Stronger muscles and better cardiovascular function is always the goal by improving body composition in regards to the demands of the sport being pursued. Increase lean muscle mass and decrease fat mass, increase anaerobic and aerobic capabilities.
The purpose of strength training is to increase the ability to yield too, and overcome a variety of forces.
Do this by training a variety of exercises and conditioning protocols, sets and rep schemes over time.
Variety does not mean random.
The basics should always be included, Squat, Hinge, Lunge, Push and Pull, in and across all planes. Conditioning…including short, fast, long and slow, and everything in between.
Allowing for the coverage of the basics, the ways of organizing them into a comprehensive plan is almost infinite.
No plan or program is ultimately superior to any other allowing for good general philosophy to begin with. But context does matter here. You want to find something that you enjoy and is moving you towards the goals you are looking to achieve.

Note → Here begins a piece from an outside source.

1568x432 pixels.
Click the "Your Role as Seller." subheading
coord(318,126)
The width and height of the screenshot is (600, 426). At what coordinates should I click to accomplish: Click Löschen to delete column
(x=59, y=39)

Example, following a traditional bodybuilding style hypertrophy template, will most likely lead to an increase in lean muscle mass and strength, but will not lead to increasing your ability to use that new found strength after a basic level of fatigue sets in.
On the flip side, following a marathon prep plan will lead to increased aerobic abilities, but will not lend itself to helping build usable muscle mass that you so need while trying to wrestle a two hundred and fifty pound machine around.
Enduro Method incorporates all aspects of fitness into a comprehensive plan without parallel for moto enthusiasts who are serious about getting a return on investment.
“Sport Specific” technical training should be done on the bike. All gains in skill development and technique should be done practicing, riding and doing drills, and not expected to come from exercises in a gym setting. Strength is built in the gym and expressed as a staple in increasing the ability to perform better through faster reactions and more deliberate transfers of force.
“Sport Specific” conditioning should be done on the bike. Timed laps, sections, and rides should be done at a variety of durations and intensities, mimicking goal outcomes, and should be a staple in training for specific events. Gym/general conditioning is the backbone of which the peak, or sport specific conditioning should be built.
If the training is well designed, all the specific needs of general strength, conditioning and mobility are taken care of, and unless known deficits exist, little else should be needed outside of regular training.
Of course there are exceptions, but in general keeping a high baseline of fitness year round, and making slight adjustments to volume and exercise selection depending on sport seasonal demands seems to make the most sense.
Injury risk is inherent in all things, but becomes much higher when riding a motorcycle.
Your ability to be more resilient and durable comes from the principles stated above.
You can not prevent injuries.
Injuries happen, but you may be able to help mitigate the total damage and increase recovery time by being as strong and healthy as possible before they happen.
Trying to get to “Sport Specific” with the wrong tools for the job dampens the potency of the prescription for everything. There is no one exercise that will “unlock” your potential. There is no missing link or magic elixir that will give you the results you are waiting for.
Strength training and conditioning IS “Sport Specific”.
It is the foundation, the bedrock upon which the highest peaks of sports expression are built. Just don’t confuse it by holding onto handlebars while doing box jumps, or wearing your moto boots to back squat. It may look catchy, and “sport specific”, but there are better ways to use the tools at your disposal correctly, with much more impact.
Actually I just lied, there is one special ingredient that will manifest and “unlock” your true potential…Hard Fucking Work.